Franco Pizzichillo

Personal information
- Full name: Franco Nicolás Pizzichillo Fernández
- Date of birth: 3 January 1996 (age 30)
- Place of birth: Paysandú, Uruguay
- Height: 1.77 m (5 ft 10 in)
- Positions: Right-back; midfielder;

Team information
- Current team: Montevideo City Torque
- Number: 5

Youth career
- Defensor Sporting

Senior career*
- Years: Team / Apps / (Gls)
- 2017–2018: Defensor Sporting / 0 / (0)
- 2017: → Villa Teresa (loan) / 17 / (6)
- 2018: → Cerrito (loan) / 12 / (5)
- 2018–: Montevideo City Torque / 187 / (15)
- 2022: → Santos Laguna (loan) / 7 / (0)

International career^{‡}
- 2012–2013: Uruguay U17 / 38 / (5)
- 2014–2015: Uruguay U20 / 21 / (0)
- 2024–: Uruguay local / 3 / (0)

Medal record
Representing Uruguay
Men's football
South American U-20 Championship
| Third place | 2015 Uruguay |  |

= Franco Pizzichillo =

Uruguayan footballer (born 1996)

Franco Nicolás Pizzichillo Fernández (born 3 January 1996) is a Uruguayan professional footballer who plays as a right-back or midfielder for Liga AUF Uruguaya club Montevideo City Torque.

==Club career==
Pizzichillo is a youth academy product of Defensor Sporting. He joined Villa Teresa on loan during 2017 Segunda División season and made his senior debut on 2 September 2017 in a 5–1 win against Central Español. He scored his first goal on 10 September 2017 in a 3–2 loss against Tacuarembó.

==International career==
As a youth international, Pizzichillo was part of Uruguay's squads at the 2013 South American U-17 Championship, 2013 FIFA U-17 World Cup and the 2015 South American U-20 Championship.

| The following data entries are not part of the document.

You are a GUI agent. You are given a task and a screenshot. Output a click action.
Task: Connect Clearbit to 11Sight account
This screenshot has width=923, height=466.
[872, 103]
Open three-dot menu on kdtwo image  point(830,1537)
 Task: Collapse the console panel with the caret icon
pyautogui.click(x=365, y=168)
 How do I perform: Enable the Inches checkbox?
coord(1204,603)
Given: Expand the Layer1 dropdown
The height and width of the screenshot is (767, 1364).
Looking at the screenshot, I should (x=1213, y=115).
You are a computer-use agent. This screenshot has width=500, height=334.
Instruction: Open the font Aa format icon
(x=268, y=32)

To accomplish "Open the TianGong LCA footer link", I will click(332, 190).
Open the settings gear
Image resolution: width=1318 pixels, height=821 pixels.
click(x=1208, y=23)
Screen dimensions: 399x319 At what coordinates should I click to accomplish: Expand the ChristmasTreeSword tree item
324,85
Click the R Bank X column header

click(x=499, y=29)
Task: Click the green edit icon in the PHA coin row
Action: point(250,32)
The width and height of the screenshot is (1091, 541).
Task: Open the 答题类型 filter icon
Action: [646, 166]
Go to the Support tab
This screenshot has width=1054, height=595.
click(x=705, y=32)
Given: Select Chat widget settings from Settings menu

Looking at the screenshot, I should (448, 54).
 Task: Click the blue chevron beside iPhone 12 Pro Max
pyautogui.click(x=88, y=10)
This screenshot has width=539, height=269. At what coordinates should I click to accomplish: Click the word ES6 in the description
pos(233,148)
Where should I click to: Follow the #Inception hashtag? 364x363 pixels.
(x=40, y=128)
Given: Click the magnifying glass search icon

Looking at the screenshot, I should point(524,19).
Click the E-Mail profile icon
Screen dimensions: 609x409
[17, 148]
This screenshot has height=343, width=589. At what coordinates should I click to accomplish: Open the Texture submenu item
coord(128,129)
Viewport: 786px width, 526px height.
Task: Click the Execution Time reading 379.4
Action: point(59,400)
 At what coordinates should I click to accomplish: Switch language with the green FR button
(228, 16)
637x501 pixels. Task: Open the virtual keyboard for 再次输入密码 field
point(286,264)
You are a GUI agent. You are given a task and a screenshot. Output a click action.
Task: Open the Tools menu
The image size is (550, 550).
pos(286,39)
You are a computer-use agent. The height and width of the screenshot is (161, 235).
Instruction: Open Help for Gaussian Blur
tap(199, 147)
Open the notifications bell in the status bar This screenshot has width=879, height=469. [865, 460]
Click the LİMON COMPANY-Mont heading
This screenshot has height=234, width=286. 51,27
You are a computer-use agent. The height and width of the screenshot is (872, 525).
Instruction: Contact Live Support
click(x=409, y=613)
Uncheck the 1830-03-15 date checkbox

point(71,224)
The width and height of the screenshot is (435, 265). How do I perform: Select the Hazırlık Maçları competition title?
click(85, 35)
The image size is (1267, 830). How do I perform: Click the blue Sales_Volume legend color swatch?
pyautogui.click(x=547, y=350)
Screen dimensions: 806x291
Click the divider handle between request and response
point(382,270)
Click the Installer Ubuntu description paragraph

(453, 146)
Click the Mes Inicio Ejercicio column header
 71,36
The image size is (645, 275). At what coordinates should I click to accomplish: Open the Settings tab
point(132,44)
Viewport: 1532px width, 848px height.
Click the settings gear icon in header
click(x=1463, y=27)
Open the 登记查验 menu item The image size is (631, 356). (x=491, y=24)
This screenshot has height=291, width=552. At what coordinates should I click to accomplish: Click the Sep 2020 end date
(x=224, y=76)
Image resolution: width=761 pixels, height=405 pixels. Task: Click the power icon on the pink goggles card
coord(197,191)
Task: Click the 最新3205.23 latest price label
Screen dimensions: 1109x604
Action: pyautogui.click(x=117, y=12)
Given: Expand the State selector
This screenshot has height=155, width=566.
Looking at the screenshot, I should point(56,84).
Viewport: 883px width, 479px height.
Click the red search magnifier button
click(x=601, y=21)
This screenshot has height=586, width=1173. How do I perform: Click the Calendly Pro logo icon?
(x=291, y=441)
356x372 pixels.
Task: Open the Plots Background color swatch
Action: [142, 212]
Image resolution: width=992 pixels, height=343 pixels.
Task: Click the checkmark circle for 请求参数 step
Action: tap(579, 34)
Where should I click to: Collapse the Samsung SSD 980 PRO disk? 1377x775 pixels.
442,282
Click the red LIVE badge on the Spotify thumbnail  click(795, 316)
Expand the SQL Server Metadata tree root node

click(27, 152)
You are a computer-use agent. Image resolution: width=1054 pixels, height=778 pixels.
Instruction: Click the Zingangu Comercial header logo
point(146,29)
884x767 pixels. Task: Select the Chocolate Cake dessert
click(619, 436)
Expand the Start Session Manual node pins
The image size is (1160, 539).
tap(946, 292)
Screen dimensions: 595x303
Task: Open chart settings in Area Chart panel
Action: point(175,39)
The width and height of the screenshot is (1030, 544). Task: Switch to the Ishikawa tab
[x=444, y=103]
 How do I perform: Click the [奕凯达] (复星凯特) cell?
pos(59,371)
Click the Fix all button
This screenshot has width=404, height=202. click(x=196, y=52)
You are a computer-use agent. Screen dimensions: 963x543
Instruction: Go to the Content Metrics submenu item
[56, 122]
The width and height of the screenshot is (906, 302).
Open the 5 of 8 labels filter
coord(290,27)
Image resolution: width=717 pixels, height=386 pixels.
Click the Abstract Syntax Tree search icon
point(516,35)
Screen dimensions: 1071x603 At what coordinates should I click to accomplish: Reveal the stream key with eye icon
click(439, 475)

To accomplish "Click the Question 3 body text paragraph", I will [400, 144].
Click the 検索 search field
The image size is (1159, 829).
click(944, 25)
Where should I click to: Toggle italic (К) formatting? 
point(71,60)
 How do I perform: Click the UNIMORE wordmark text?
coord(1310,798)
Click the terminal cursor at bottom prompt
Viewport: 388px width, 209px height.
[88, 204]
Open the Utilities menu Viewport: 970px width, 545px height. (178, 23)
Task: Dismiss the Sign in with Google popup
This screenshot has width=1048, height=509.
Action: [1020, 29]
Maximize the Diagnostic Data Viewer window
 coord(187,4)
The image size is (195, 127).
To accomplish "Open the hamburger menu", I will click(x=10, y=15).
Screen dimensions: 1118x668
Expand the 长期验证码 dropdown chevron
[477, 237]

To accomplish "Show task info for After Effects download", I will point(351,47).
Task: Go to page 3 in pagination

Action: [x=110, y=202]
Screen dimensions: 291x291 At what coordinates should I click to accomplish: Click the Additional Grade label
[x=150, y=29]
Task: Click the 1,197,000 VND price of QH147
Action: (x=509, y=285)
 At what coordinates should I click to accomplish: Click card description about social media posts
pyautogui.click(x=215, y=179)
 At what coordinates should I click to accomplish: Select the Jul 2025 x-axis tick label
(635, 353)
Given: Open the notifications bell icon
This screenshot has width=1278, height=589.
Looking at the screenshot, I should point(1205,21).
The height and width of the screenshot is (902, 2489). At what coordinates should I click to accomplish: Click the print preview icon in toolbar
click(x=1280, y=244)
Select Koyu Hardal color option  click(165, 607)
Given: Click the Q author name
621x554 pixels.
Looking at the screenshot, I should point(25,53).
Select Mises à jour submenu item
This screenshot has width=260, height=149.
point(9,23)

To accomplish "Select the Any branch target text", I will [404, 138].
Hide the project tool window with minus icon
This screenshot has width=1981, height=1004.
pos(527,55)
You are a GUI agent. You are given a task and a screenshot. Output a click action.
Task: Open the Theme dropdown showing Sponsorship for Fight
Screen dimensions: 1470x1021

On 5 March 2021, Pizzichillo was named in Uruguay senior team's 35-man preliminary squad for the 2022 FIFA World Cup qualifying matches against Argentina and Bolivia. However, CONMEBOL suspended those matches next day amid concern over the COVID-19 pandemic.

In May 2024, Pizzichillo was named in the first ever Uruguay local national team squad. He made his Uruguay local team debut on 31 May 2024 in a goalless draw against Costa Rica.